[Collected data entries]
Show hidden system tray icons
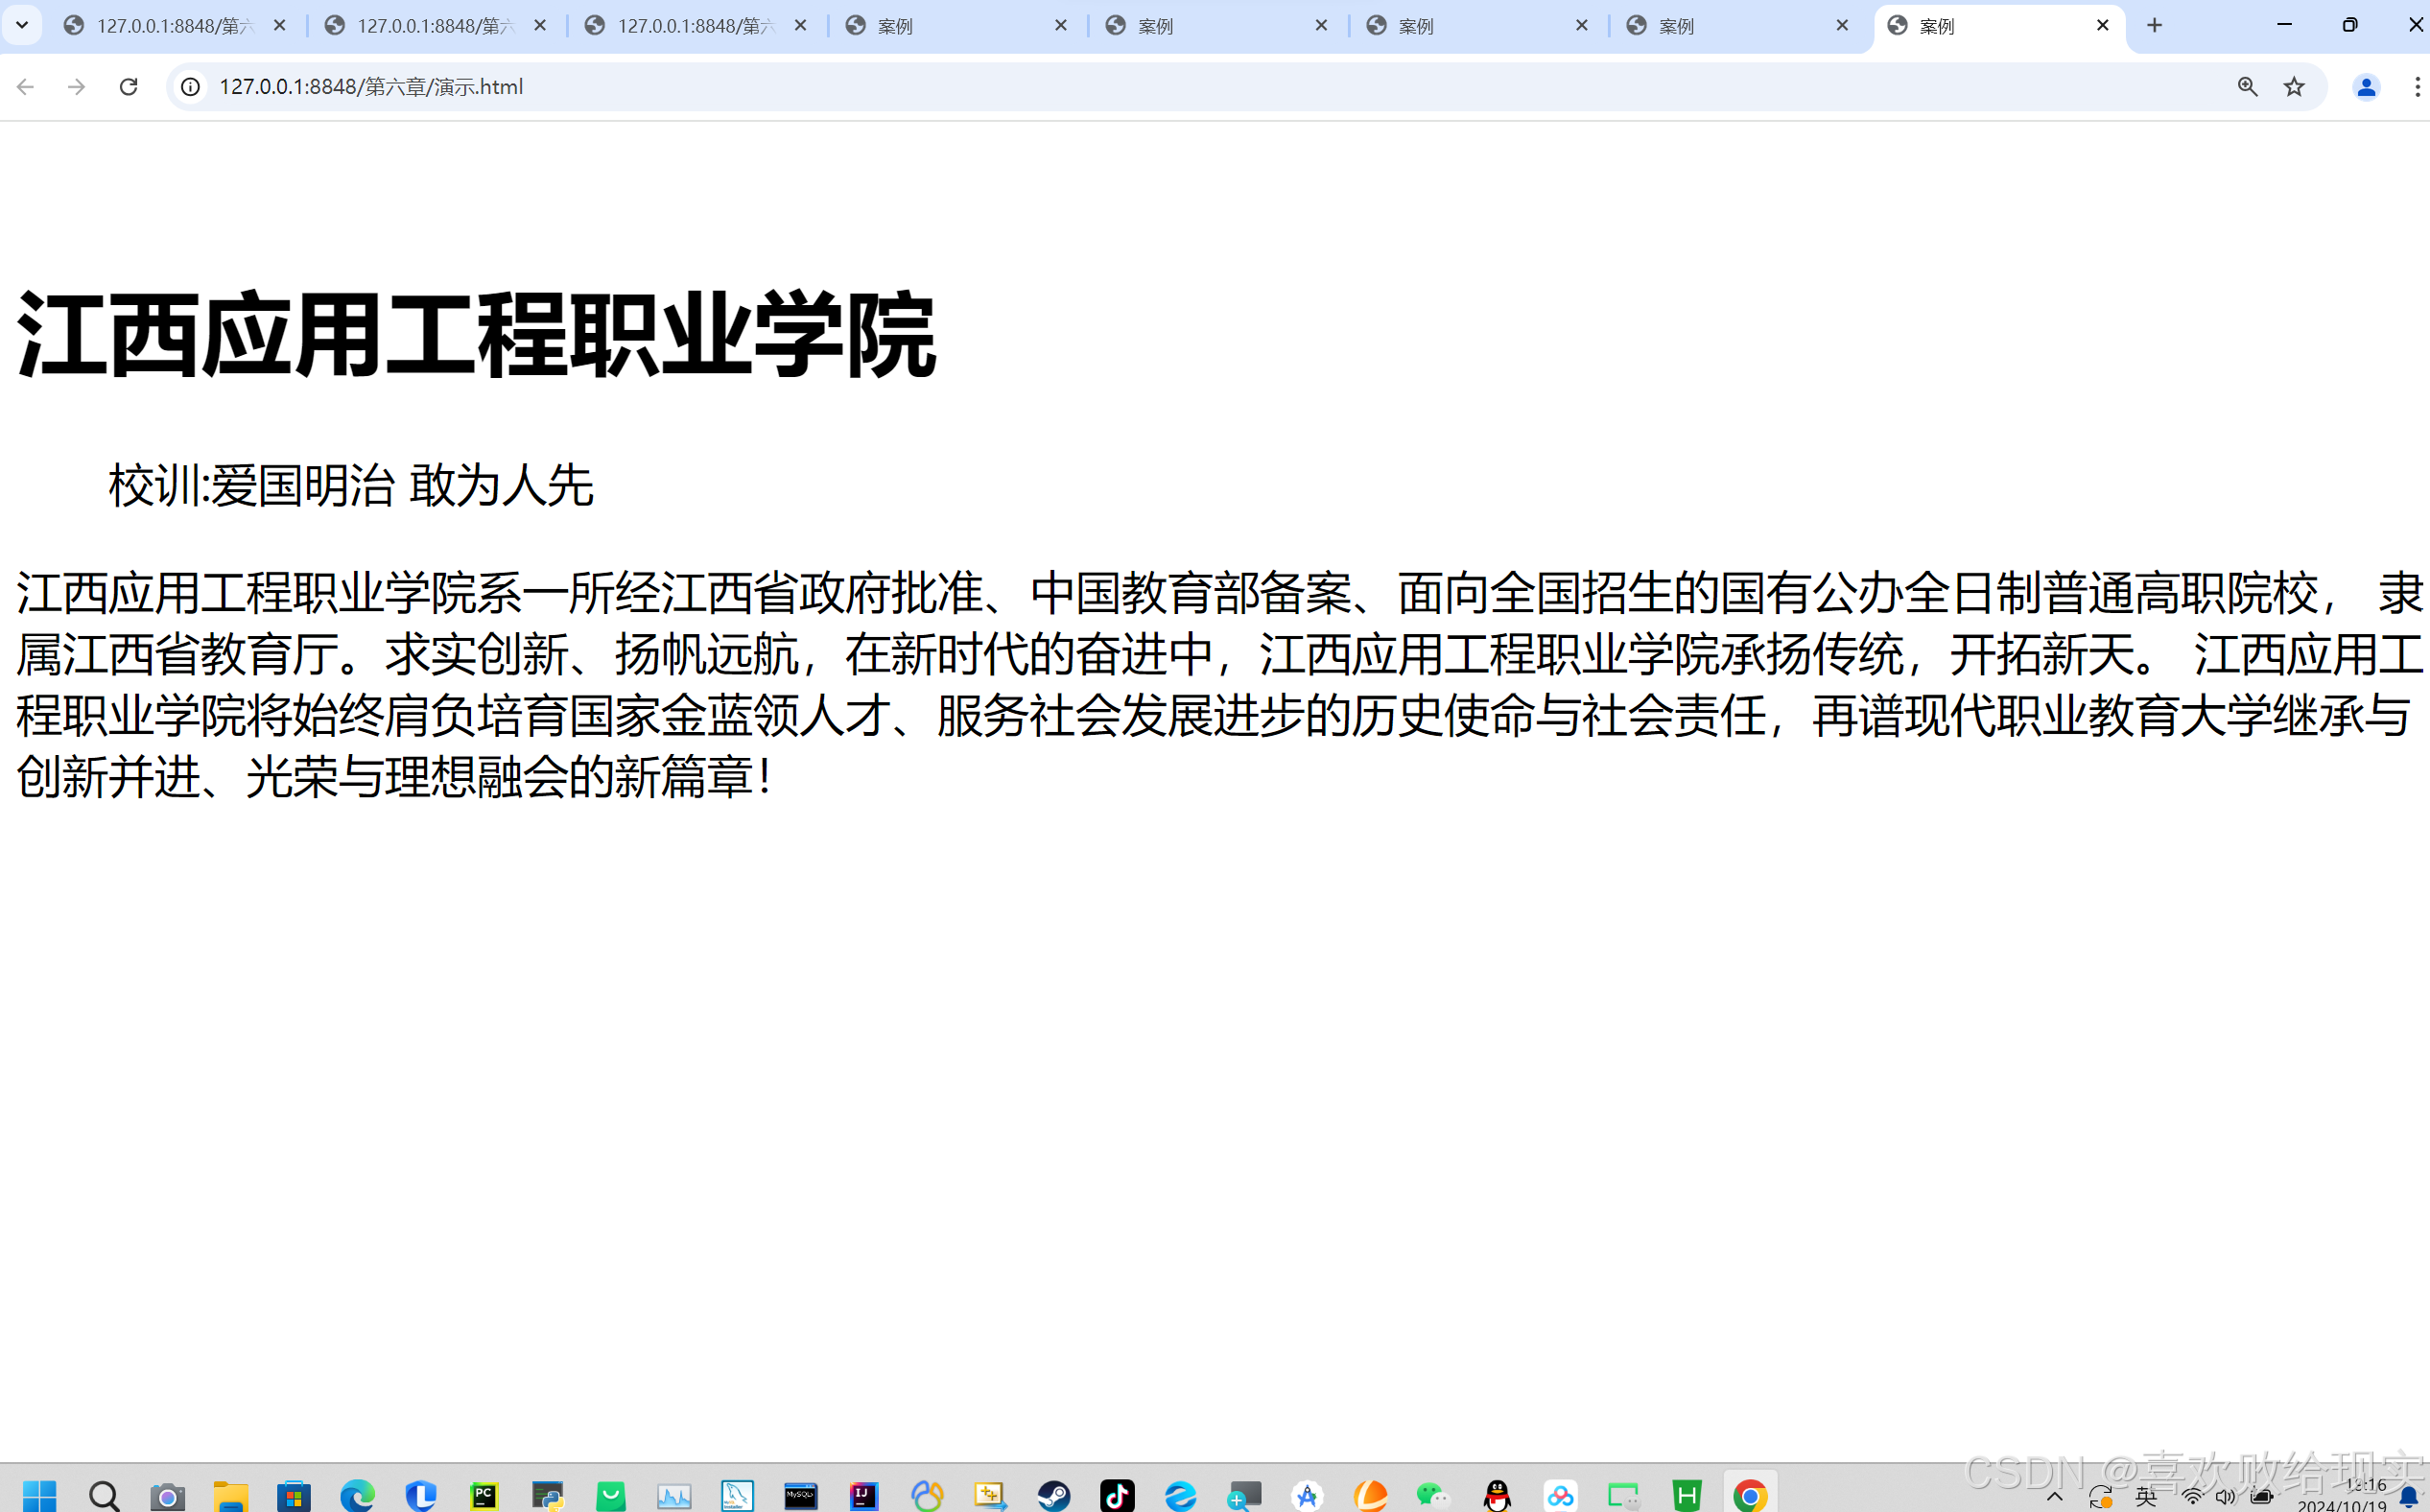Viewport: 2430px width, 1512px height. pyautogui.click(x=2055, y=1497)
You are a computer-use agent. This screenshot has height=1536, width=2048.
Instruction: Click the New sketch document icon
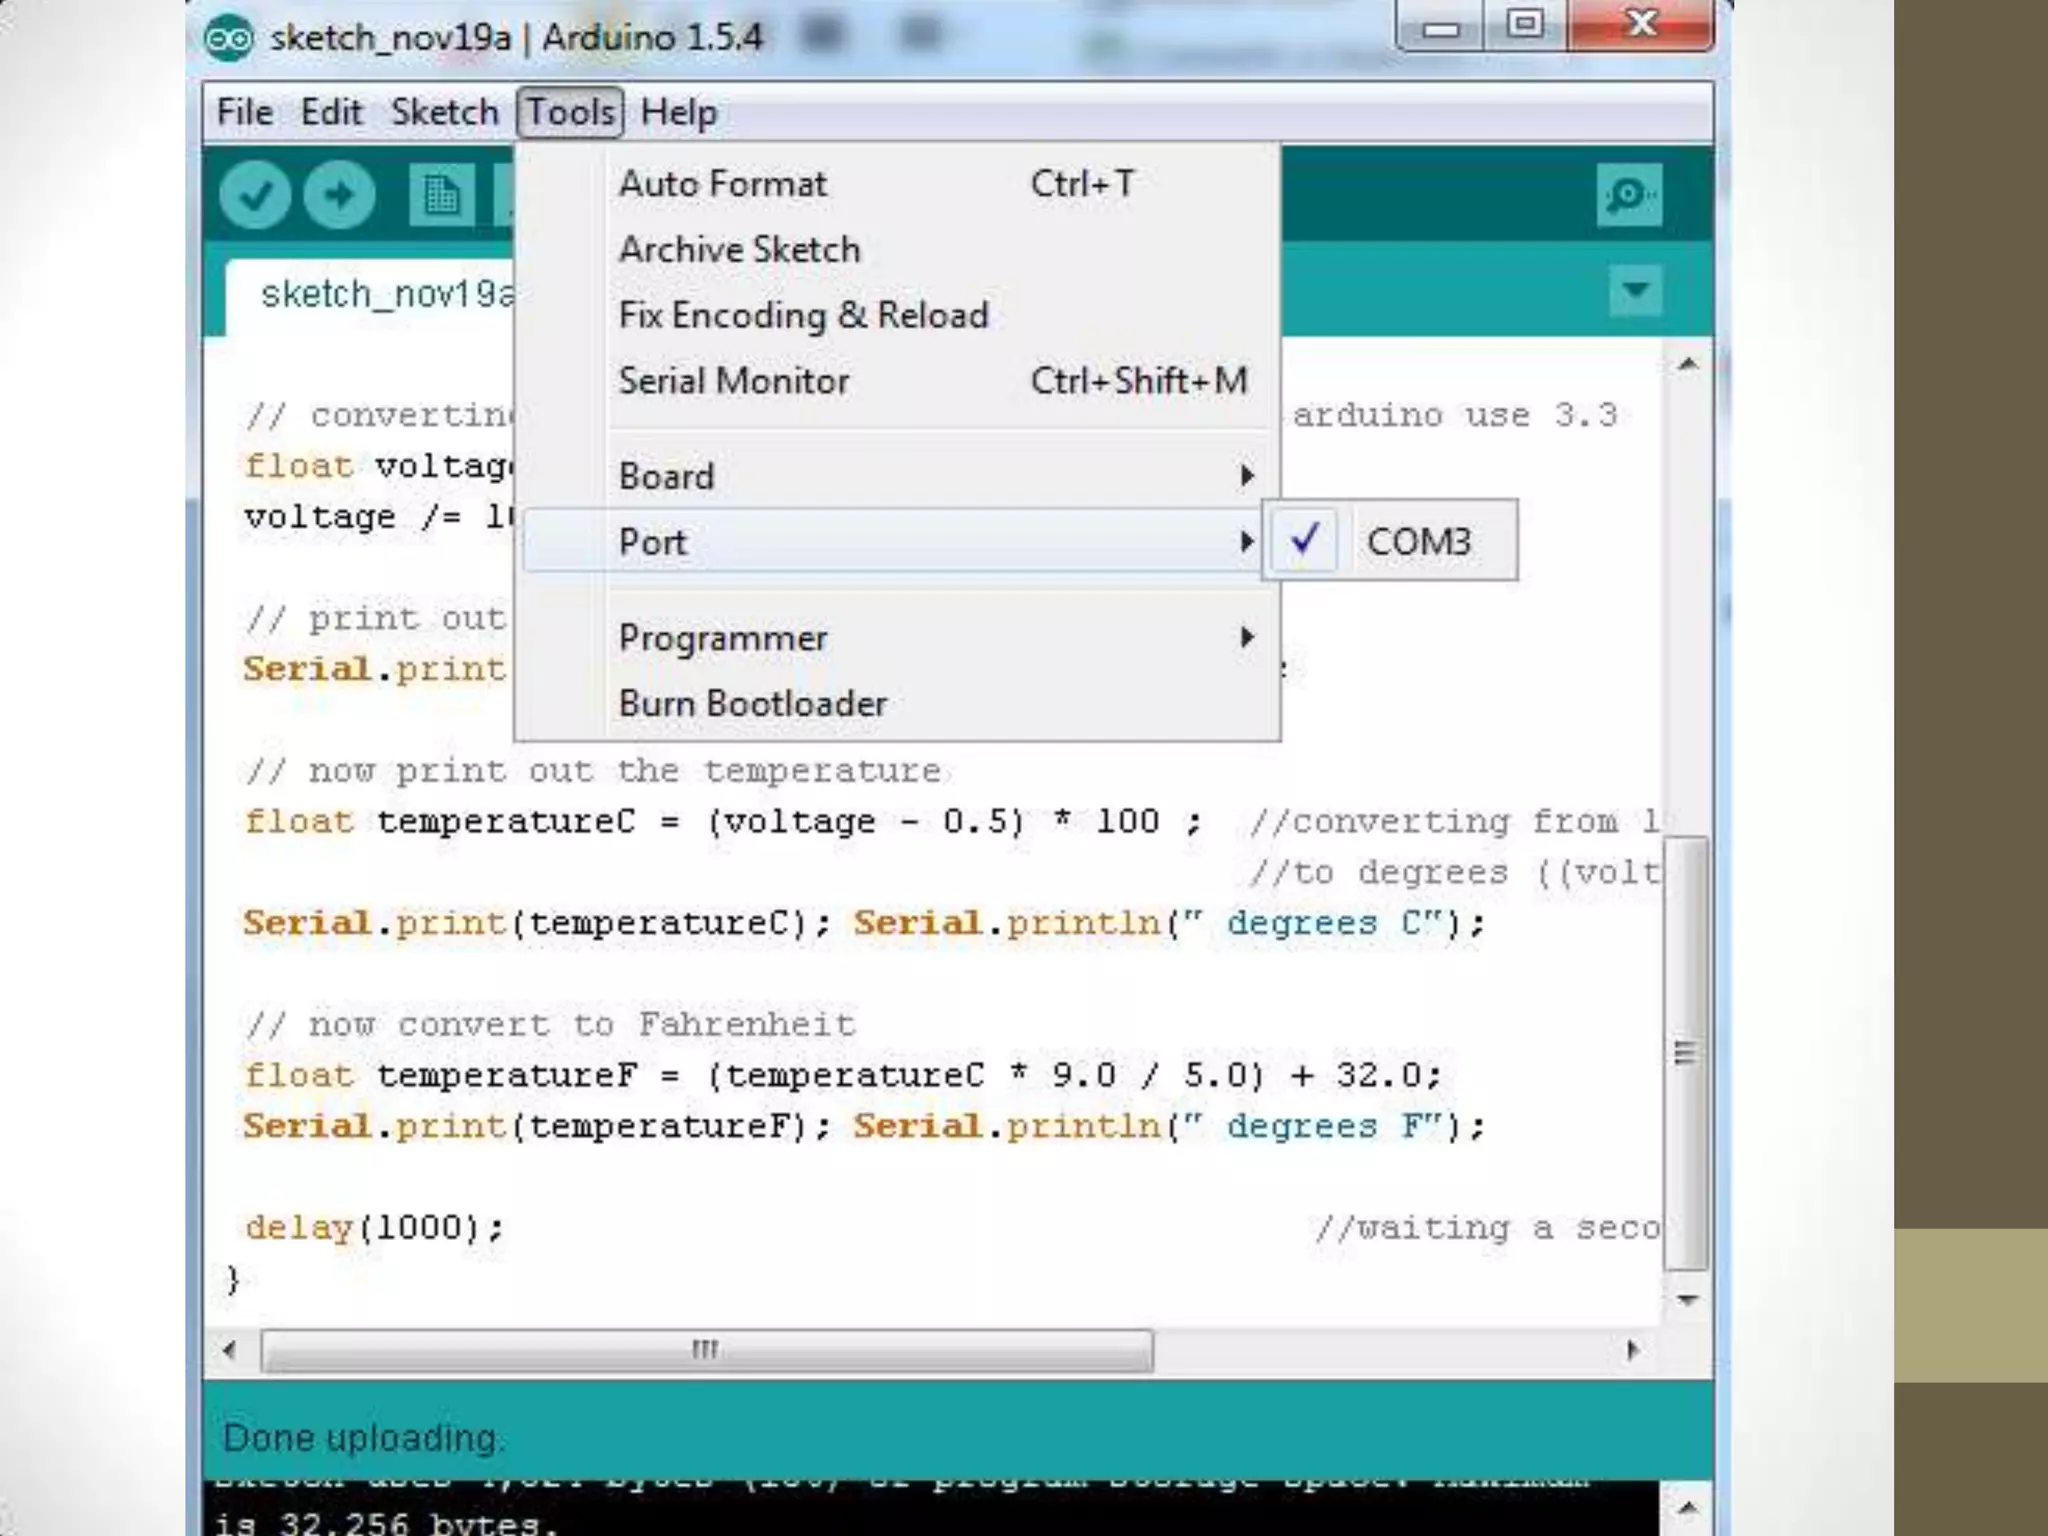tap(441, 194)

*Problem details:*
The entries above are to be returned exactly, without their pictures.

*Response:*
Show hidden system tray icons
Viewport: 2430px width, 1512px height. pyautogui.click(x=2055, y=1497)
You are a computer-use agent. This screenshot has height=1536, width=2048.
Instruction: Click the New sketch document icon
tap(441, 194)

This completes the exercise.